Wednesday, 17 December 2014: 5:45 PM
Tanu Malik, Kyle Chard, Roselyne B Tchoua and Ian Foster, University of Chicago, Chicago, IL, United States
Data and its management are central to modern scientific enterprise. Typically, geoscientists rely on observations and model output data from several disparate sources (file systems, RDBMS, spreadsheets, remote data sources). Integrated data management solutions that provide intuitive semantics and uniform interfaces, irrespective of the kind of data source are, however, lacking. Consequently, geoscientists are left to conduct low-level and time-consuming data management tasks, individually, and repeatedly for discovering each data source, often resulting in errors in handling.

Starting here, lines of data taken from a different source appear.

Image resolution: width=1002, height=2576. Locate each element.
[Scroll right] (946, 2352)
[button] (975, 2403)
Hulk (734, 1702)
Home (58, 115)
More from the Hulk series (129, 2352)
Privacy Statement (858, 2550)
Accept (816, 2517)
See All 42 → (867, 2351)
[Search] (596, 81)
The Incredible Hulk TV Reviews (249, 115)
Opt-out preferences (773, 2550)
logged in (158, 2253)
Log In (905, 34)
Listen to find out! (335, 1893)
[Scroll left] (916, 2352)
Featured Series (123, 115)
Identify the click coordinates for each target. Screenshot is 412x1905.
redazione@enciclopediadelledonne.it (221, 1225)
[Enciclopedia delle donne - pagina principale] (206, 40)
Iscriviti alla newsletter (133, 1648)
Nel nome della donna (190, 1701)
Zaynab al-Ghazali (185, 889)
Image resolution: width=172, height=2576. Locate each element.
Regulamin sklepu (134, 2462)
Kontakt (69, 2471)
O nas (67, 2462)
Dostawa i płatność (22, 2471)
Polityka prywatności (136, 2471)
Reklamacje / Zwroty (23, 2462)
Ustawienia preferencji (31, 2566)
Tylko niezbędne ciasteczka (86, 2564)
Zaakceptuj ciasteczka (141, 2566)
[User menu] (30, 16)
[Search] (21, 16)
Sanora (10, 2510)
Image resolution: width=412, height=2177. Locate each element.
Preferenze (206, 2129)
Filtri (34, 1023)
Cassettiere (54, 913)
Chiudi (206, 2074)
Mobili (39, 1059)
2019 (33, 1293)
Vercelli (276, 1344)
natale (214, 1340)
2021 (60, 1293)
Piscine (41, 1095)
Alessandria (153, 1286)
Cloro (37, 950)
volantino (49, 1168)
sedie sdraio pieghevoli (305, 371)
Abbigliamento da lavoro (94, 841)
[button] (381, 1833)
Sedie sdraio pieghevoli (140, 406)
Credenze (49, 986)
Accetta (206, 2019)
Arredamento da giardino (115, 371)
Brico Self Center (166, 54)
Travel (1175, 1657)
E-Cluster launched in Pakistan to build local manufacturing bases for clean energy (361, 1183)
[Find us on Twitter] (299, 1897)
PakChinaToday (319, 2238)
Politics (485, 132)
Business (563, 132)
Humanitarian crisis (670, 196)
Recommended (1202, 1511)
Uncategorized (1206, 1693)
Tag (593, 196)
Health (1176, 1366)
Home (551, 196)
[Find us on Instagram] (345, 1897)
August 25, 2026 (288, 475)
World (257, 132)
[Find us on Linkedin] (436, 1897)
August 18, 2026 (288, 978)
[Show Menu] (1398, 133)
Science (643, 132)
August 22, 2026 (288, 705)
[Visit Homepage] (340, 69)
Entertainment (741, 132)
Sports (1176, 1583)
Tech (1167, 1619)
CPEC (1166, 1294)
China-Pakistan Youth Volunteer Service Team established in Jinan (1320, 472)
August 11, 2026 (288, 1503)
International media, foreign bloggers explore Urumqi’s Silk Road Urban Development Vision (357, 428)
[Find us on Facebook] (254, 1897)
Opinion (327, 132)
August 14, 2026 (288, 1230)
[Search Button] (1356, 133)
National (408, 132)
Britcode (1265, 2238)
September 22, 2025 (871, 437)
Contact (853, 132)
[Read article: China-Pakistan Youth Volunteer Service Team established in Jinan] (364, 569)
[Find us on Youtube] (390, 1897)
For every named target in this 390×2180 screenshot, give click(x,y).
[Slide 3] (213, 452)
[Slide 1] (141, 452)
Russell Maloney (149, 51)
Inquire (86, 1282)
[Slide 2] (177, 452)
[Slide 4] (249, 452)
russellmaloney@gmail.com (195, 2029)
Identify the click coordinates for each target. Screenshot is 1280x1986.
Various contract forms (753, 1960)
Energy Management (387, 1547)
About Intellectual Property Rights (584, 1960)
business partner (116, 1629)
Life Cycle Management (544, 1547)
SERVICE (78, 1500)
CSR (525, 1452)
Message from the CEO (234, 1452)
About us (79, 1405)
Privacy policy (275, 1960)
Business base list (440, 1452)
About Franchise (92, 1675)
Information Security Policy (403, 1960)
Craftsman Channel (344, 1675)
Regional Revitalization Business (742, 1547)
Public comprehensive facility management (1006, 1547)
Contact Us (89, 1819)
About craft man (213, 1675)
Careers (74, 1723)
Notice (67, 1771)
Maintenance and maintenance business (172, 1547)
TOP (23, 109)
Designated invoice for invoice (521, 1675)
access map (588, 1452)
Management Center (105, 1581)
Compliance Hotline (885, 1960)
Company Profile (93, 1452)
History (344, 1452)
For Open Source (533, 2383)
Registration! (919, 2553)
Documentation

In this talk we will describe how the EarthCube GeoDataspace project is improving this situation for seismologists, hydrologists, and space scientists by simplifying some of the existing data management tasks that arise when developing computational models. We will demonstrate a GeoDataspace, bootstrapped with “geounits”, which are self-contained metadata packages that provide complete description of all data elements associated with a model run, including input/output and parameter files, model executable and any associated libraries. Geounits link raw and derived data as well as associating provenance information describing how data was derived. We will discuss challenges in establishing geounits and describe machine learning and human annotation approaches that can be used for extracting and associating ad hoc and unstructured scientific metadata hidden in binary formats with data resources and models. We will show how geounits can improve search and discoverability of data associated with model runs. To support this model, we will describe efforts related towards creating a scalable metadata catalog that helps to maintain, search and discover geounits within the Globus network of accessible endpoints. This talk will focus on the issue of creating comprehensive personal inventories of data assets for computational geoscientists, and describe a publishing mechanism, which can be used to feed into national, international, or thematic discovery portals.